Which lines have the string "dimensions"? Copy all of them from the entries below.

*** Available data ***

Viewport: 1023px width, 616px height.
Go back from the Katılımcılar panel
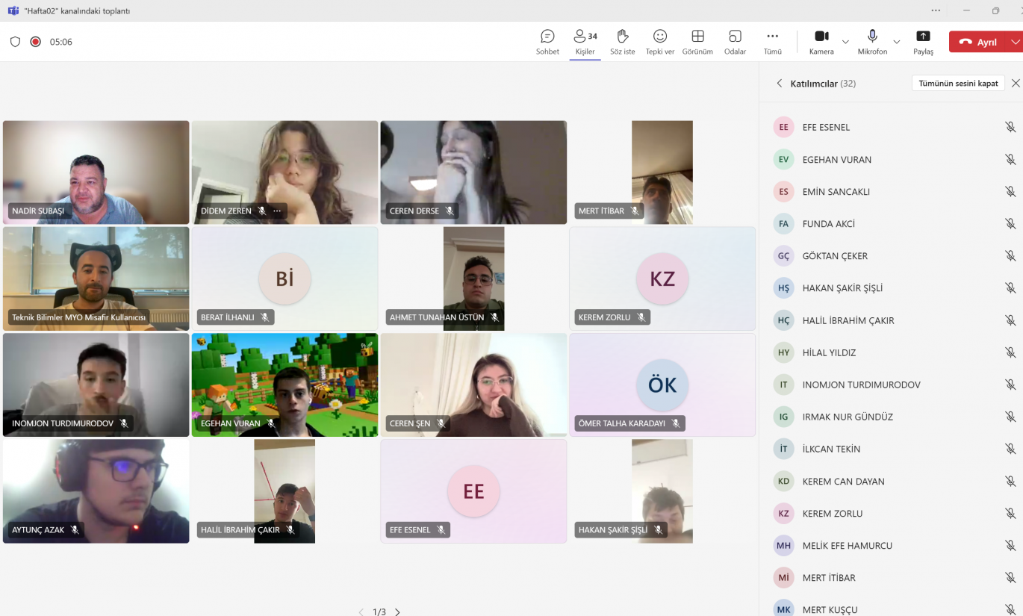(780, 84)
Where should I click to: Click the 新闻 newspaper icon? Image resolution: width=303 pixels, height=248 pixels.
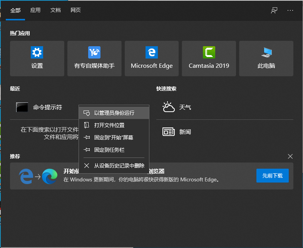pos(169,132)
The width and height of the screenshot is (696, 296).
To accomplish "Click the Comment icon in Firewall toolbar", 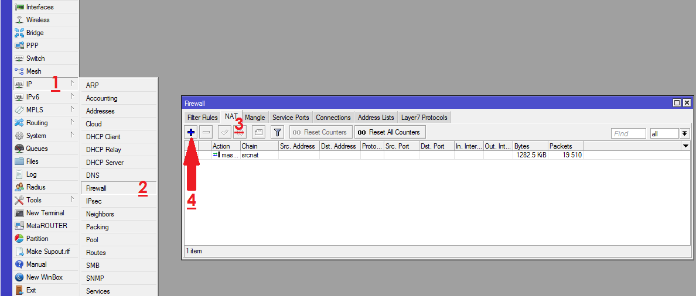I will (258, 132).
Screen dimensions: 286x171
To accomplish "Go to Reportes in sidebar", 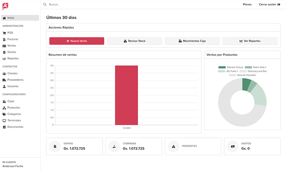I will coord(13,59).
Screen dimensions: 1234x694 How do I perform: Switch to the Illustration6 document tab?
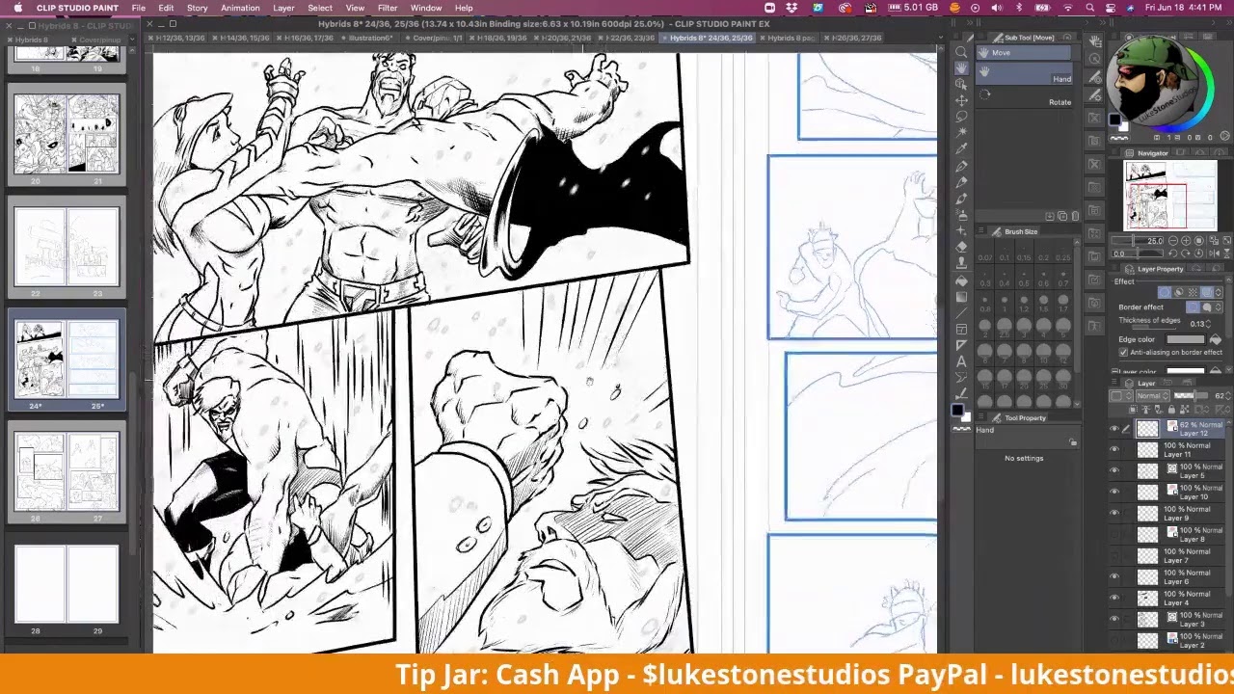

*** End of Available data ***

*Answer box*:
Screen dimensions: 286x171
Screen dimensions: 1234x694 How do I perform: Switch to the Illustration6 document tab?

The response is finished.